■ **THE EXERCISE**: Copy the records from the one containing "アクセス・お問い合わせ (222, 770)" down to the one containing "イベント (166, 575)", substituting "トップ" for "TOP" and leaving everything else as it is.
□ □ □ □ □ □ □
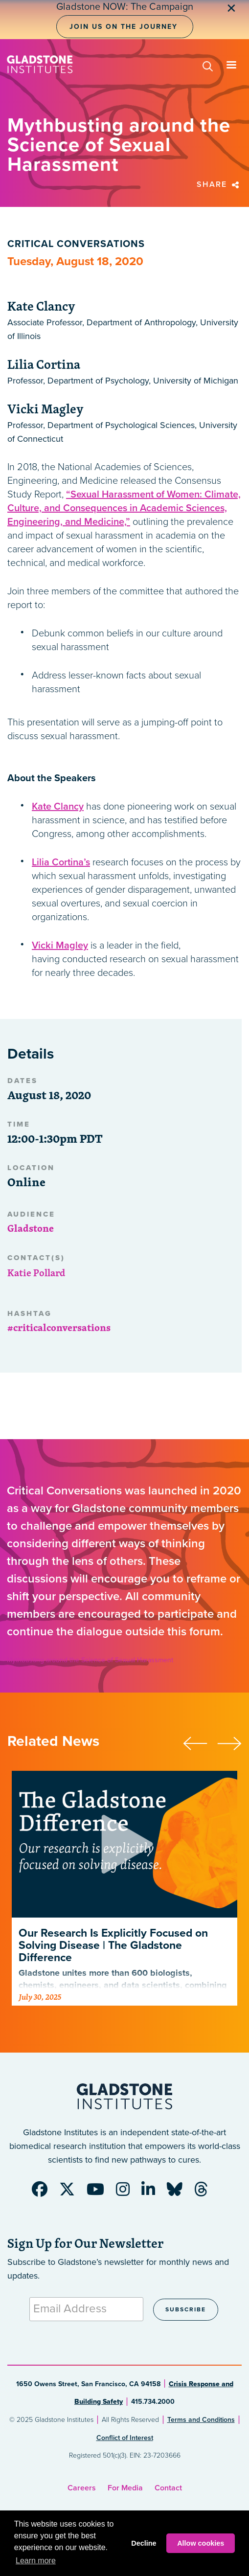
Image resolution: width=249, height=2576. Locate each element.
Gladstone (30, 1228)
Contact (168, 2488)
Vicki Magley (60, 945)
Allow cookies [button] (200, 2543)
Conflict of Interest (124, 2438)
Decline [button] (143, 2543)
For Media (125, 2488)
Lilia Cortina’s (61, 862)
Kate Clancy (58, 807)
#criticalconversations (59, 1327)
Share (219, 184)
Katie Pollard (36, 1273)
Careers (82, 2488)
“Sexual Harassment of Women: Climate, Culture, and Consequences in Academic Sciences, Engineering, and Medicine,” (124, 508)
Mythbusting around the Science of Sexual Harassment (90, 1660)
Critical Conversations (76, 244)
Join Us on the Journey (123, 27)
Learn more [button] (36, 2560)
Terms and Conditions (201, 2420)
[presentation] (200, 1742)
□ □ □ □ □ □ □
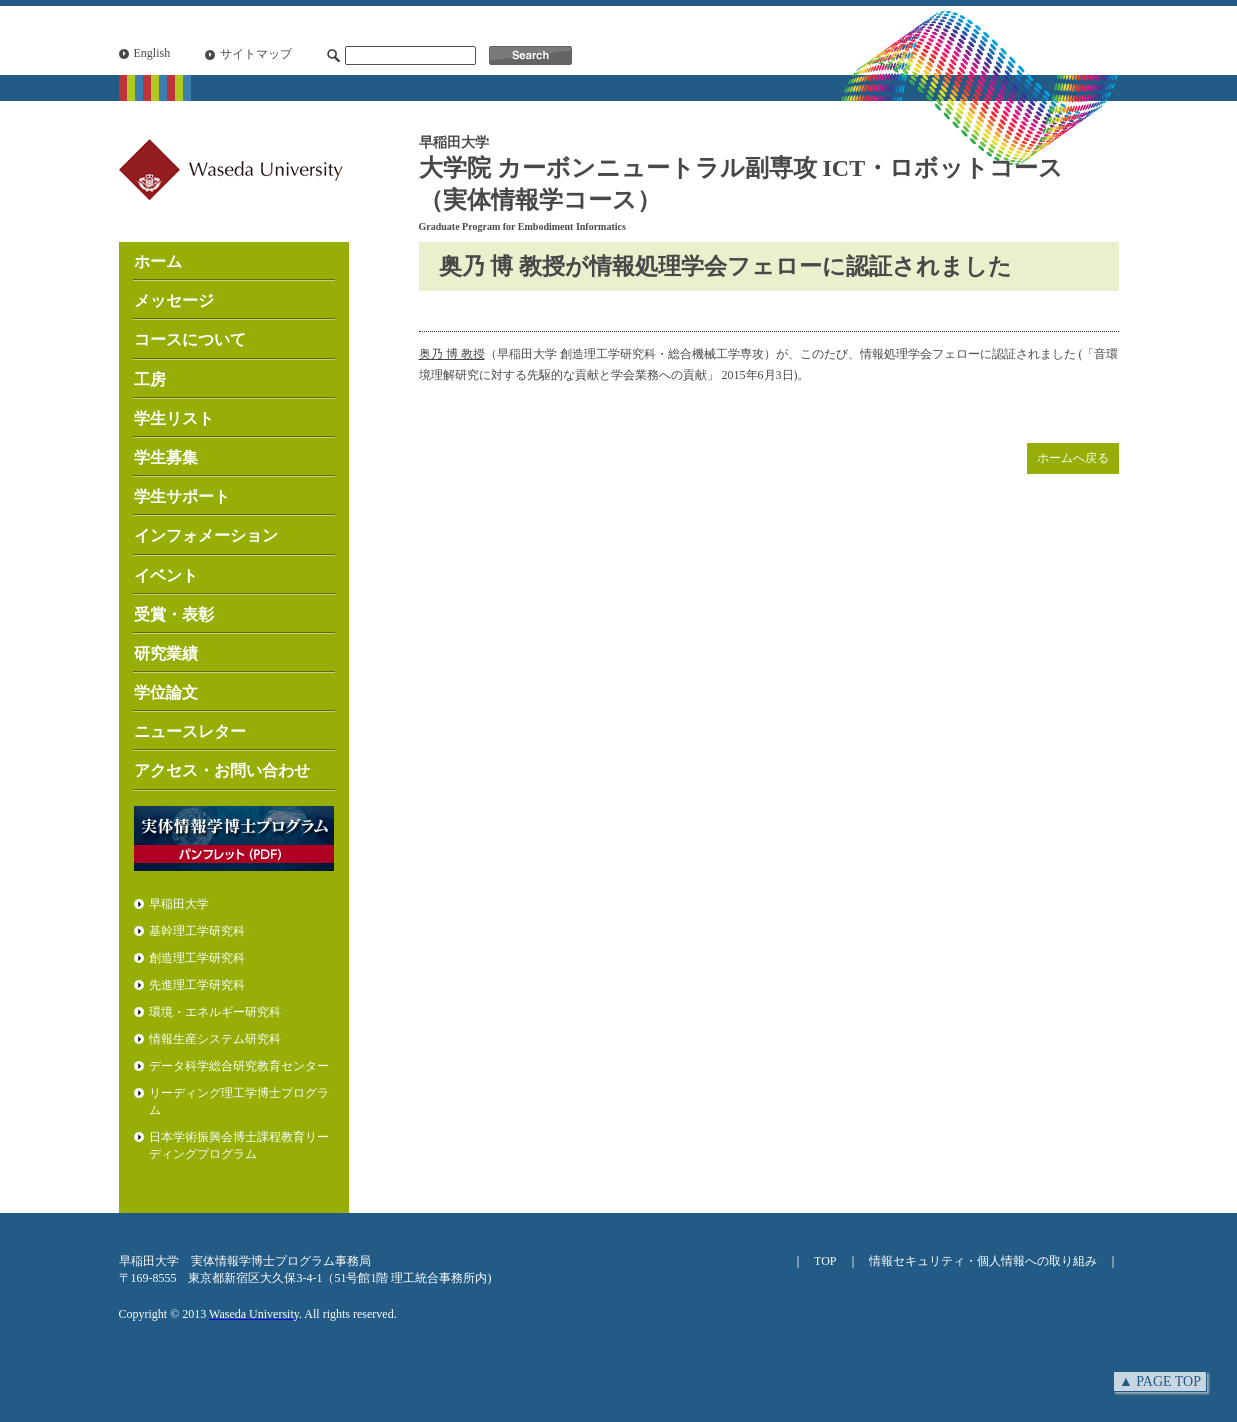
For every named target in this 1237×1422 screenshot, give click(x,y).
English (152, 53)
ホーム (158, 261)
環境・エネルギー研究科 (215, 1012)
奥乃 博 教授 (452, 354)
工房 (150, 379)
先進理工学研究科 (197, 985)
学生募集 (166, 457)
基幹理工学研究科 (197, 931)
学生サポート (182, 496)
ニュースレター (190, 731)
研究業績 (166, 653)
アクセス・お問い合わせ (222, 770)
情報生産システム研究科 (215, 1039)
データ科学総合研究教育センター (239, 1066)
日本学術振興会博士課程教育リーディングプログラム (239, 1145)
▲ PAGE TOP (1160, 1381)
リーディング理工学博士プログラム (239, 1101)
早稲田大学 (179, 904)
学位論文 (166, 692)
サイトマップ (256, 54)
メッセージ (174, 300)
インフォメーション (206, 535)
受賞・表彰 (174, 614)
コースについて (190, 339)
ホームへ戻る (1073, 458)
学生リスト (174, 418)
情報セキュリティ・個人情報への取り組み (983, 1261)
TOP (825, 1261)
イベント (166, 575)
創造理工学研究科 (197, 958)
□ □ □ □ □ □ □
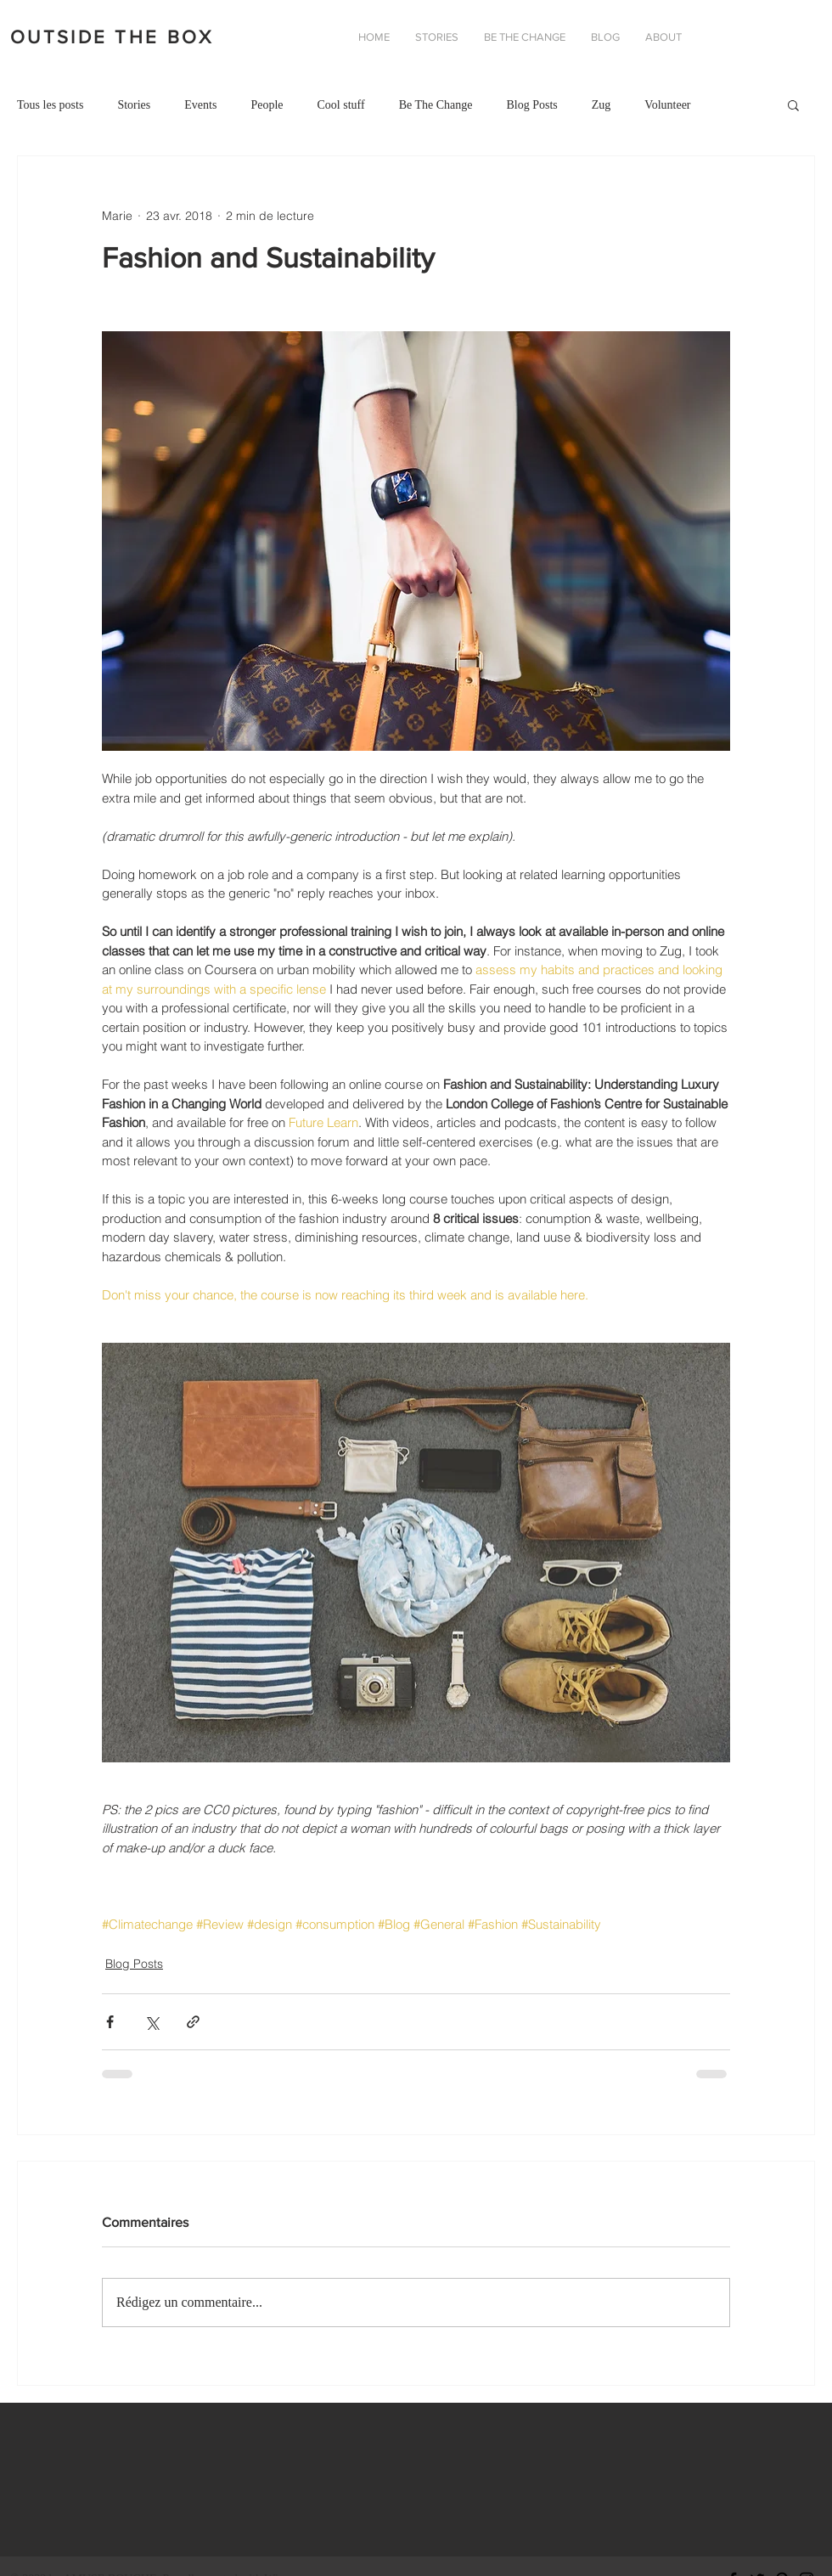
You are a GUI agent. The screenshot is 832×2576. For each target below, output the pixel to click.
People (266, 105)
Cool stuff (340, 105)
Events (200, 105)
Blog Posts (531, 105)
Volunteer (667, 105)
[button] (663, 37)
□ □ □ □ □ □ □
■ **TASK RESPONSE**:
アクセス・お問い合わせ (222, 770)
情報生産システム研究科 (215, 1039)
データ科学総合研究教育センター (239, 1066)
日本学術振興会博士課程教育リーディングプログラム (239, 1145)
▲ PAGE トップ (1160, 1381)
リーディング理工学博士プログラム (239, 1101)
早稲田大学 (179, 904)
学位論文 (166, 692)
サイトマップ (256, 54)
メッセージ (174, 300)
インフォメーション (206, 535)
受賞・表彰 (174, 614)
コースについて (190, 339)
ホームへ戻る (1073, 458)
学生リスト (174, 418)
情報セキュリティ・個人情報への取り組み (983, 1261)
トップ (825, 1261)
イベント (166, 575)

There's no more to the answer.